In a press briefing last week, NYC Mayor Bill De Blasio announced the city will be releasing over 900 inmates to avoid spreading Coronavirus throughout the city’s jails.
According to The Hill, “the city would release hundreds of nonviolent offenders, with those accused of offenses such as domestic abuse not eligible for release.” Because of the close confinement, jails have been called a hotspot for disease spread.
However, things rarely go as planned, and the implications of this decision means dozens of potentially dangerous criminals who’ve committed heinous acts could be up for release.
One such release occurred last week when “State Supreme Court Justice Mark Dwyer freed Pedro Vinent-Barcia, 63, and 15 other inmates after the Legal Aid Society filed a petition arguing that their detention exposed them to serious medical harm in the midst of a pandemic sweeping through city jails,” according to the New York Post. Vincent-Barcia was arrested and charged with stabbing his girlfriend to death, in public, in 2018. He had also non-fatally stabbed a previous girlfriend back in 1993. Now, he’s out on the street.

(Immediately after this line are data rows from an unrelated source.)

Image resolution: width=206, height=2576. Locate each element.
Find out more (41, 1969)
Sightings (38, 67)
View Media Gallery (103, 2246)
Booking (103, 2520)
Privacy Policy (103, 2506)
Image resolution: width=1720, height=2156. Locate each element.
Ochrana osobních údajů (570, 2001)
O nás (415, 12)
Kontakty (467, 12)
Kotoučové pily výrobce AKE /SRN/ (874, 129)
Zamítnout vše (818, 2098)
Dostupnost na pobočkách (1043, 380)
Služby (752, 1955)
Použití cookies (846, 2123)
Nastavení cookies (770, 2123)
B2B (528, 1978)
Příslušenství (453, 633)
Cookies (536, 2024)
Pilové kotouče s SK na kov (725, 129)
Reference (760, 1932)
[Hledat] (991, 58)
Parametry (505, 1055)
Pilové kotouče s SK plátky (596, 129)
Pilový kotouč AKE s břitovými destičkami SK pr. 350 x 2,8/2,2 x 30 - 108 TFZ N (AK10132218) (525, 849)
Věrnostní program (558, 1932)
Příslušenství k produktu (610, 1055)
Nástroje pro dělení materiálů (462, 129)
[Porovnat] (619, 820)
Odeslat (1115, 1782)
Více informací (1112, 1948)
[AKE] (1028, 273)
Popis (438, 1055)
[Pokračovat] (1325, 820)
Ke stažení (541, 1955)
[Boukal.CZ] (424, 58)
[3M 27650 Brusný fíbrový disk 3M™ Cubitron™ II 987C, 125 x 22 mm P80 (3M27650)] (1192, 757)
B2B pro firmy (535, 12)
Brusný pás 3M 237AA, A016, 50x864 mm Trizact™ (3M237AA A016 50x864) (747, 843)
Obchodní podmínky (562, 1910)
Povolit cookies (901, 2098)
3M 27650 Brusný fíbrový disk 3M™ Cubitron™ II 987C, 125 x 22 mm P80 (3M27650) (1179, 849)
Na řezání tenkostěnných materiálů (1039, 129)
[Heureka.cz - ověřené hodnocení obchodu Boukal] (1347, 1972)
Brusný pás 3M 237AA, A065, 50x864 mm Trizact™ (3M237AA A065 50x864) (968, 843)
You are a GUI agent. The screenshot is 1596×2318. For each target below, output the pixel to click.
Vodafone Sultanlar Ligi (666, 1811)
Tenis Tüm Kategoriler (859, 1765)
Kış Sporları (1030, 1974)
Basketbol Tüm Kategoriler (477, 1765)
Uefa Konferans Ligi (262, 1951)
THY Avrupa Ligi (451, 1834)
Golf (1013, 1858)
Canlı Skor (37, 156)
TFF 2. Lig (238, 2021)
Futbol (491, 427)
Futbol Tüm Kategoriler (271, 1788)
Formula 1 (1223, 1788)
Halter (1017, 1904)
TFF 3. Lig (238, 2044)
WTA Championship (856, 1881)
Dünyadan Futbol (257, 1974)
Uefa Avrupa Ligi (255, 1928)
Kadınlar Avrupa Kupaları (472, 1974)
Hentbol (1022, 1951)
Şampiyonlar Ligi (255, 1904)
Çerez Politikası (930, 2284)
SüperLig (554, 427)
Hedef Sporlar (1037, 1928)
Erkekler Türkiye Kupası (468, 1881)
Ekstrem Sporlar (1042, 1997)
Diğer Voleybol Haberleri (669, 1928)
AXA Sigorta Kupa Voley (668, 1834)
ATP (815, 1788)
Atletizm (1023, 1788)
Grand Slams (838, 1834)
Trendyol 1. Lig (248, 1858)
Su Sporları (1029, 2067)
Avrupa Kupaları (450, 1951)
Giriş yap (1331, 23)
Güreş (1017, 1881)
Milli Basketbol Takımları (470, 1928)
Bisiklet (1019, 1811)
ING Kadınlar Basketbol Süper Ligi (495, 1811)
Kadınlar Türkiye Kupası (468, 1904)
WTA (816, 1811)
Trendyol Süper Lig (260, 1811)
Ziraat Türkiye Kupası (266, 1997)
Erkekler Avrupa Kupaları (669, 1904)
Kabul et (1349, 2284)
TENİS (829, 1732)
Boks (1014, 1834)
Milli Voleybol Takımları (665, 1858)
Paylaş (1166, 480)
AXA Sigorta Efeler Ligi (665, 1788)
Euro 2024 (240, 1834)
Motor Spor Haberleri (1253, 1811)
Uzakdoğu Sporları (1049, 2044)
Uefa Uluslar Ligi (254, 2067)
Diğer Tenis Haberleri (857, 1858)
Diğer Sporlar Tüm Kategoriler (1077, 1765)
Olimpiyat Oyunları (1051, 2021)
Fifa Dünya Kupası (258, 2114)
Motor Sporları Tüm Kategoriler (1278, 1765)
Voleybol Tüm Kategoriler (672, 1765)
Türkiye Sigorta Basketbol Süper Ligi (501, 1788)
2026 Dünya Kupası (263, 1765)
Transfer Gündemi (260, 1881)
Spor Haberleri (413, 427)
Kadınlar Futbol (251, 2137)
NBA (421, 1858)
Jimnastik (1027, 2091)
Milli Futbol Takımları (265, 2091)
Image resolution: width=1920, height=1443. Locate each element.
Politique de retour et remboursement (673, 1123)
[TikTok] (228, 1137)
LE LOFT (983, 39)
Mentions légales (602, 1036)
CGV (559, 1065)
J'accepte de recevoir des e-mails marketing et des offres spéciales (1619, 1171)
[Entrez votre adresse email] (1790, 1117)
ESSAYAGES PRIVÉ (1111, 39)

Mayor De Blasio’s decision to release potentially dangerous criminals irked the city’s District Attorney’s enough for them to pen a letter to the Mayor calling for him to change their criteria for who can be released and who should remain behind bars, citing the violent characters who’ve been nominated for release.
In a letter sent to De Blasio and the MOJC, the five DA’s of NYC said,
We fully appreciate the unique risks that the COVID-19 virus poses in our jails, and we agree that the number of those incarcerated must decrease to limit the spread of the virus on Rikers Island and in other facilities. At the same time, we want to make clear that the categories of those proposed for release have, in some instances, included individuals who pose a high risk to public safety. In such instances, we have communicated our concerns, but these concerns have not always been heeded.
As an example, when we learned last week that the Commissioner of Corrections was about to use her authority to order an across-the-board release of hundreds of inmates serving city sentences, we were assured that the release would not include those serving time for domestic violence or sex offenses, given the risks to victims. Unfortunately, we later learned that such individuals were indeed included in the ranks of those to be released.ABC News
New York DA’s are weary of the Mayor’s decision to release who they perceive as dangerous criminals, rather than keep them locked up. While District Attorney’s across the city agree with De Blasio’s decision to release some nonviolent, high risk offenders, they do not believe the people being recommended for release are nonviolent.
Defendants from bank robberies turned deadly and cheesecake assassins were also among the list of people recommended for release by the Mayor’s Office of Criminal Justice (MOCJ).
A portion of one of the lists obtained by ABC News revealed that MOCJ requested that high-profile defendants Ransom, Freeman and Nasyrova be released.
Freeman, 26, and Ransom, 28, are alleged armed robbers charged in connection with the February 2019 death of NYPD Detective Brian Simonsen, who was killed by friendly fire. Nasyrova, 45, is accused of attempting to kill a woman in 2016 with poisoned cheesecake in order to steal her identity and remain on the run for a murder she allegedly committed in Russia.ABC News
The New York Post is reporting that 300 Rikers prisoners have been released and put up in hotel rooms and were given cab fare and cell phones to use during their vacation away from prison. The inmates were chosen because they were either showing COVID-19 symptoms or because they were homeless upon release due to vulnerability to the disease.